Of the many remarkable concepts that Kodwo Eshun's book More Brilliant Than the Sun (1998) presents, one of the most impressive is that Düsseldorf, Germany, is to electronic-based American music (hiphop, house, and techno) what the Mississippi Delta was to rock-based music. "Kraftwerk are to techno what Muddy Waters is to the Rolling Stones," he writes, "the authentic, the origin, the real... Düsseldorf is the Mississippi Delta."

The reason why this concept is so remarkable is it rearranges the established order of pop music. In this case, blacks aren't the vital mud from which a new music flourishes; they're secondary. With Kraftwerk, white Germans are the source, and black Americans are the cultivators, modifying a genre of music based on the electronic act's work.

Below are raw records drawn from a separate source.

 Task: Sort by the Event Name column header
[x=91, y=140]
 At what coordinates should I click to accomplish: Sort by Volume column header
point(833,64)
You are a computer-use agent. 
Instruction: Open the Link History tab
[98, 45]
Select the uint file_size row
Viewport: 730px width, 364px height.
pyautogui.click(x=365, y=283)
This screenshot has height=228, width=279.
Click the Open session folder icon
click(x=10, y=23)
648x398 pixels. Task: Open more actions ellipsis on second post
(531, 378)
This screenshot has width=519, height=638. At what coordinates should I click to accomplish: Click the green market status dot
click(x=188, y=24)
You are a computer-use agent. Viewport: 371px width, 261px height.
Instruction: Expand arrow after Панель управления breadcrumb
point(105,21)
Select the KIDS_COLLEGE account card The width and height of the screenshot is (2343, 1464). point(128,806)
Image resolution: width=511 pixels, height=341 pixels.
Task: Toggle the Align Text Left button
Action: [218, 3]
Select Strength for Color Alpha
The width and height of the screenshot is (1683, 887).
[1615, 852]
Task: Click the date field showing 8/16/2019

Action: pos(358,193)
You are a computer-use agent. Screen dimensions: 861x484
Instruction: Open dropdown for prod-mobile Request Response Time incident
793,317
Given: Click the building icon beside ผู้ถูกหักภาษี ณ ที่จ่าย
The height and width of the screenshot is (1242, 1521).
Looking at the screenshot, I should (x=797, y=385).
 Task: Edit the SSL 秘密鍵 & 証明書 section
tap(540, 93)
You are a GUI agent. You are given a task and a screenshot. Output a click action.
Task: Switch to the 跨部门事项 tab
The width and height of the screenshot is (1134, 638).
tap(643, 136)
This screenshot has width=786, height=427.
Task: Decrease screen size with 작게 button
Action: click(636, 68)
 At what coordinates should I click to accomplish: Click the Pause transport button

In the late '70s and early '80s, Kraftwerk enchanted not only hiphop stars like Afrika Bambaataa but also ordinary kids on the streets, who couldn't get enough of "Computer Love," "Pocket Calculator," and the celestial "The Man-Machine," which the Fearless Four used on "Rockin' it." The frequent amazement at this situation (white music influencing black music) has to do with the invalid belief that black creativity isn't intellectual because blacks are better conductors of raw inspiration. The incorrect idea being that it was up to others with more intelligence to transform new music into mature music.

In this case, though, the opposite movement is at work. Before Kraftwerk, the line between rap and disco was smooth (as exampled by "Rapper's Delight"). Kraftwerk gave hiphop the materials with which to break completely from disco, and now, three decades later, hiphop headz must give it up and admit that Düsseldorf is our fatherland.